2. Description of Related Art
As shown in FIG. 10, a conventional drive circuit for an electro-optical device comprises latching means 91 consisting of a first group of latch circuits XLT1-1 to XLT3-1, each of which sequentially latches and holds digital image data (hereunder referred to simply as image data) supplied from an external control device to terminals D0, D1 and D2, and a second group of latch circuits XLT1-2 to XLT3-2, to which image data of one line is latched by the first group of latch circuits. This drive circuit further comprises a shift register 92 for generating clock signals, which provide timing in serially latching image data present on data lines L0, L1 and L2, according to clocks CLK and {overscore (CLK)} supplied from an external circuit. This drive circuit furthermore comprises a D/A converter 93 adapted to perform the D/A conversion of data (consisting of 3 bits in the case shown in this figure) of each of pixels respectively represented by the image data latched by the second group of latch circuits XLT1-2 to XLT3-2 for supplying predetermined voltages to each signal line in the pixel region.

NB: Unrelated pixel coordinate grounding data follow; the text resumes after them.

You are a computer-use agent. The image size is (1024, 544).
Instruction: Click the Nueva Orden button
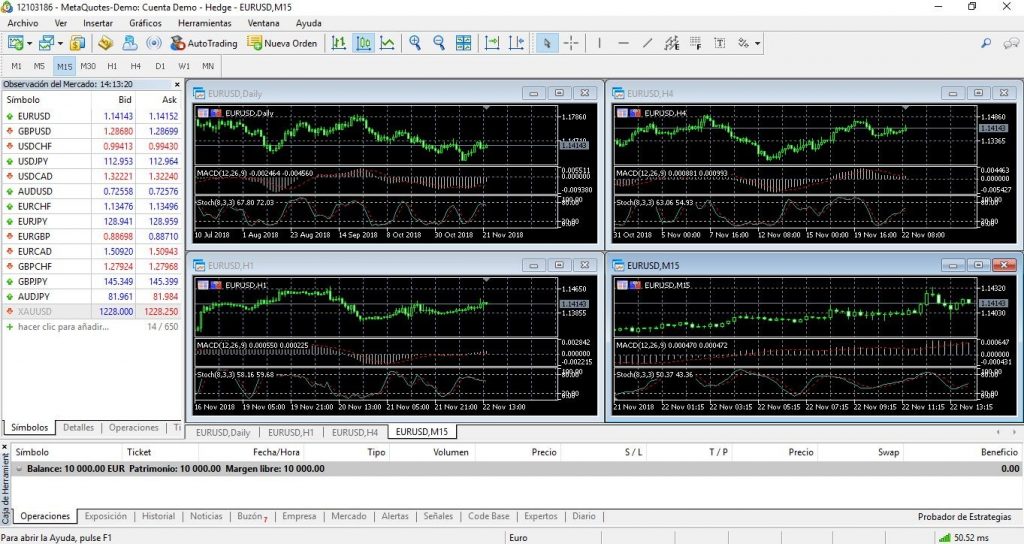tap(283, 43)
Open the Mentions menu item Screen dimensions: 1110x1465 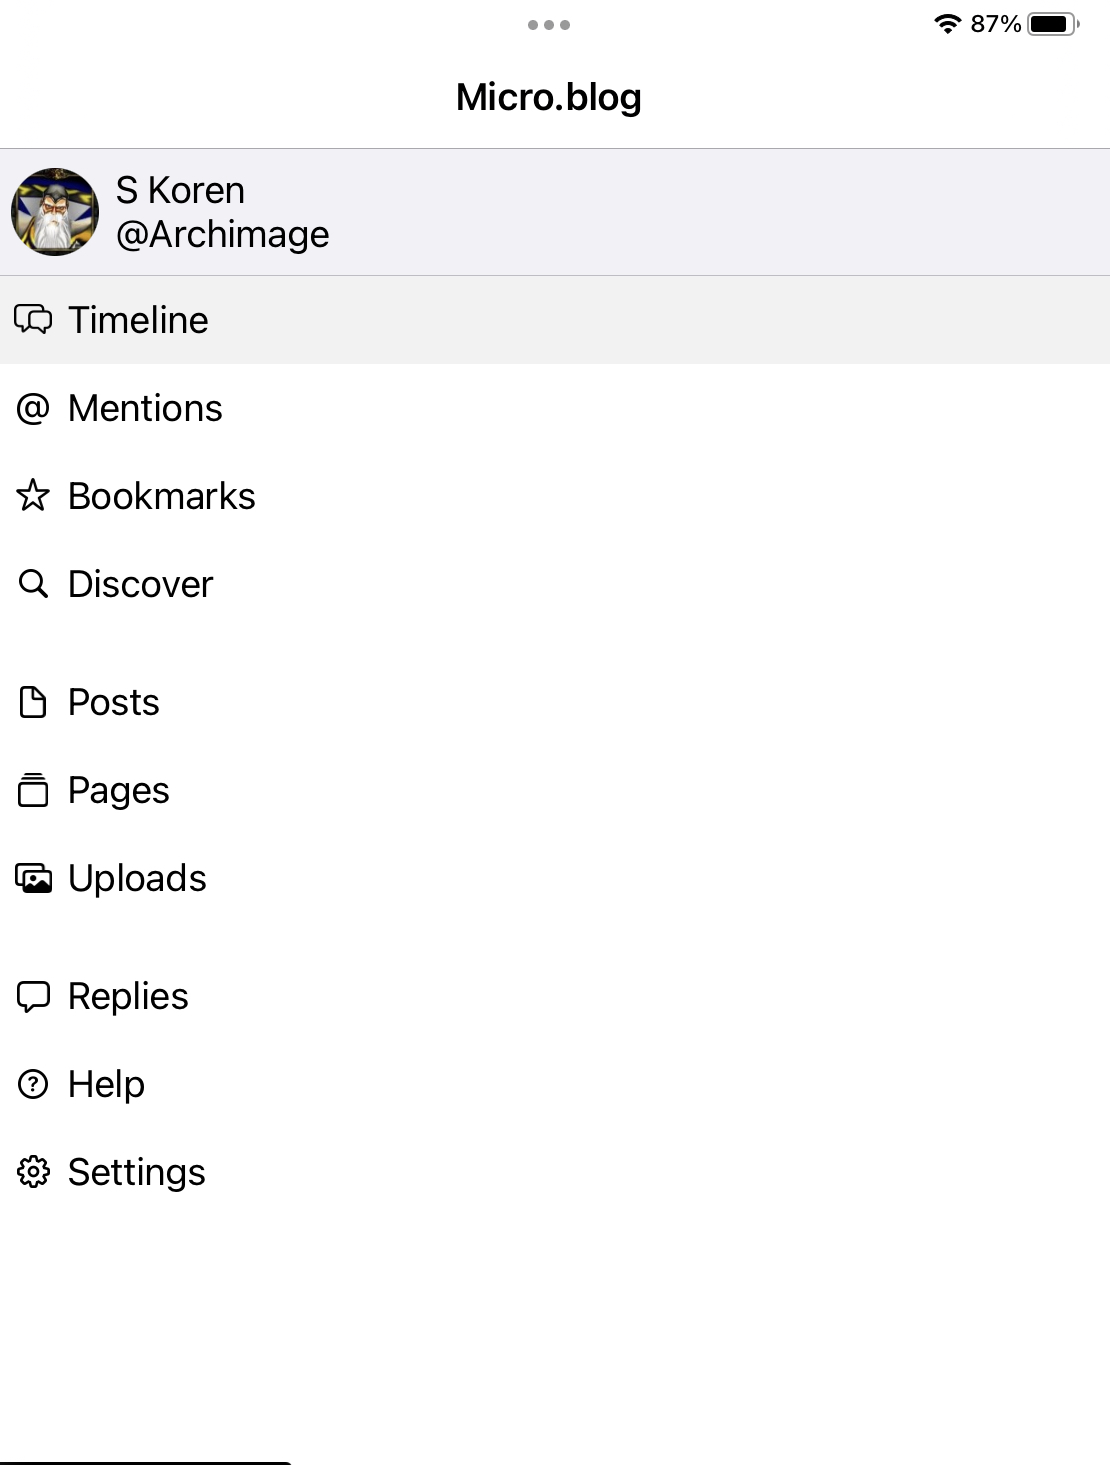[145, 408]
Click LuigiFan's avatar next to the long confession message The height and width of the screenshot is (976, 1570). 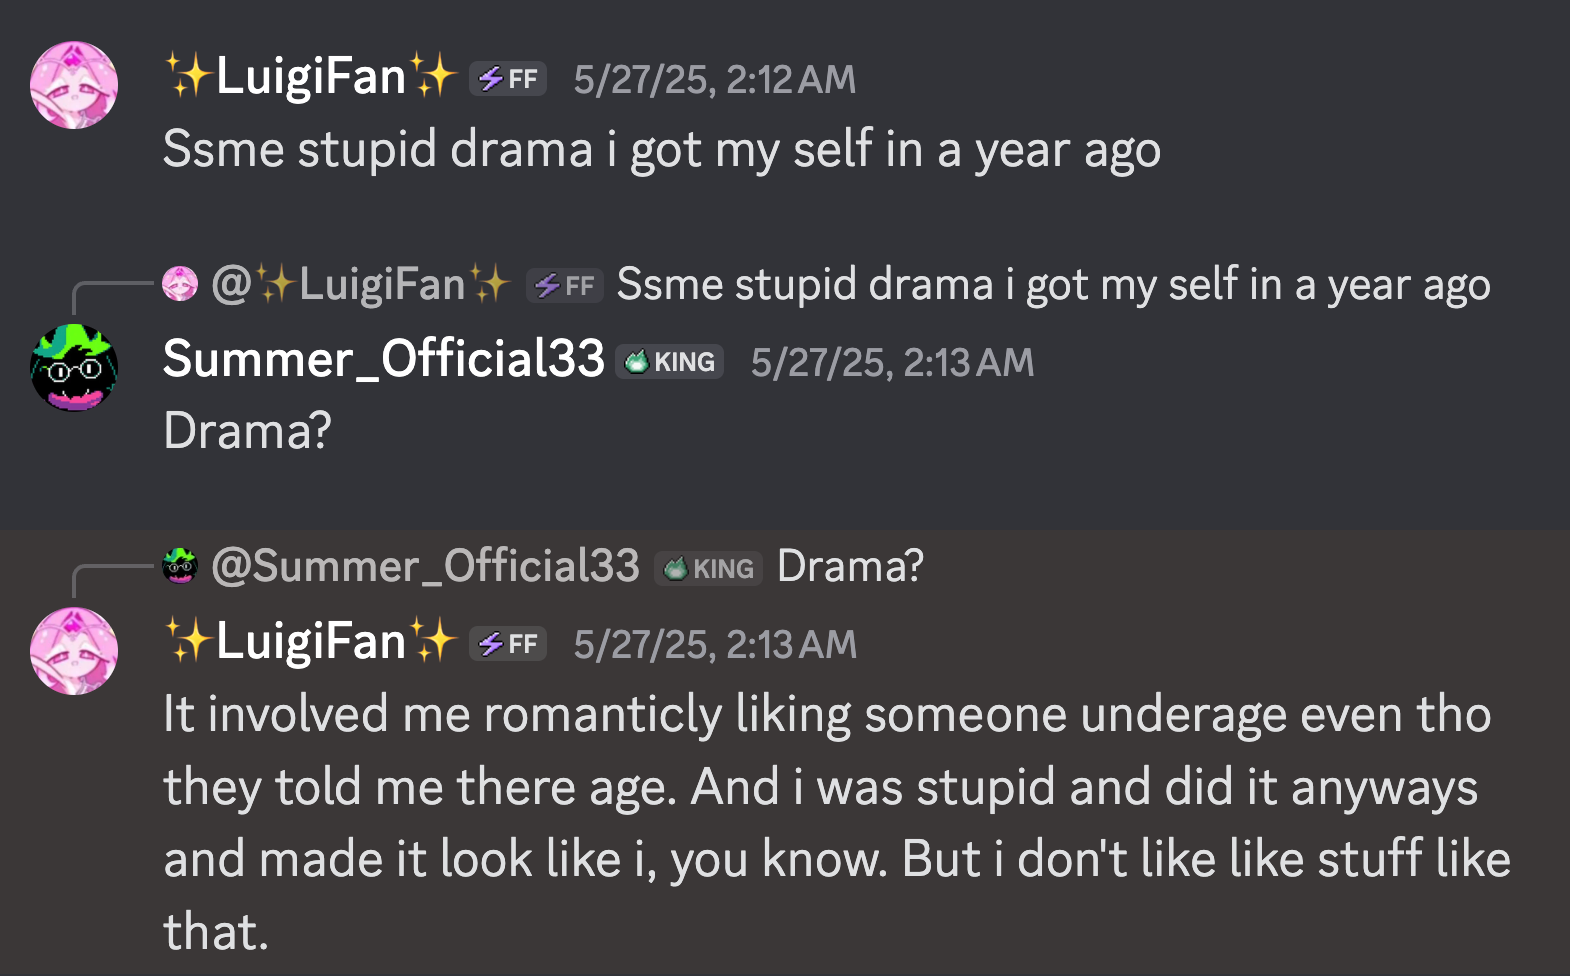74,651
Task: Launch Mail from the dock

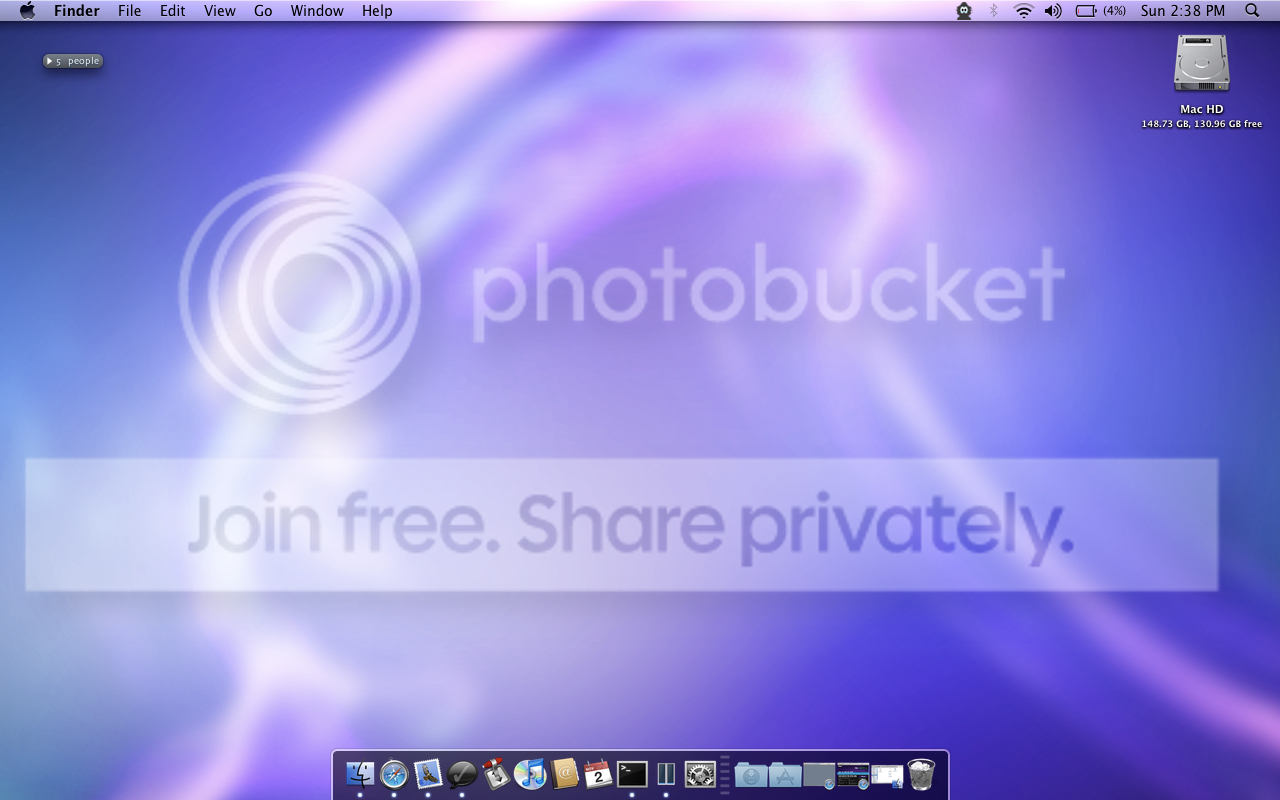Action: pyautogui.click(x=428, y=774)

In the aforementioned drive circuit, image data are input from an external circuit to the data lines L0, L1 and L2, respectively. However, the parasitic capacitance of the data lines L0, L1 and L2 has an extremely large value (which may be 100 pF or more), in comparison with that of wirings of a semiconductor integrated circuit, because of the facts that the length of the aforementioned data lines L0, L1 and L2 of an electro-optical device reaches several tens of cm and that the electro-optical device has many signal lines intersecting the data lines L0, L1 and L2. Thus, the rate of transmission of image data at a point on each of the data lines L0, L1 and L2 decreases with a reduction in the distance between the point and a tip end thereon, namely, with the distance from a corresponding data input terminal to the point. This results in a decrease in the timing margin of the clock signal providing the first group of latch circuits XLT1-1 through XLT3-1 with data latch timing with which data output from the shift register 92 is latched by the first group of latch circuits XLT1-1 to XLT3-1. Consequently, it becomes difficult to input image data thereto at a high speed.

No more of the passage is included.